According to FMS survey, investors cut their net underweight in stocks further to -52% in September while pushing longs to defensives to 53%, the highest since February 2009.
The Fed will end hiking rates in Q2 of 2023, according to 36% of FMS investors. FMS investors have repriced terminal Fed funds rate much higher in the past month, with 38% now seeing the Fed hiking rates till 4-4.25%, versus 3.5-3.75% in August 2022.
A net 61% of FMS investors see the US dollar as the most overvalued, up 2 ppt month-on-month to a record high. Net 72% expects weaker economy next year and net 79% expects lower inflation in the next 12 months.

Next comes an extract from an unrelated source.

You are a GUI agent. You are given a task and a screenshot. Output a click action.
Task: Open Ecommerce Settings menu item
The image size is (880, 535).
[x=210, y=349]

The share of FMS investors saying recession is likely increased further in September to 68%, the highest since May 2020. Since its post-pandemic peak of 80% hit in June 2022, the share of investors believing the economy is in its late-cycle phase has dropped continuously to 67% in September. Historically, a drop of this magnitude and length has coincided with a recession.
The ongoing energy crisis in Europe will likely push the domestic economy into a recession, according to almost 70% of FMS investors.
Close to 70% of FMS investors expect China GDP growth in 2022 to slow to 4% or less versus 57% one month ago, much below the average real GDP growth of 8.8% observed since 1990.
Two hundred forty panellists with $695-billion AUM participated in the August survey. Two hundred twelve participants with $616-billion AUM responded to the Global FMS questions and 121 participants with $265-billion AUM responded to the regional FMS questions.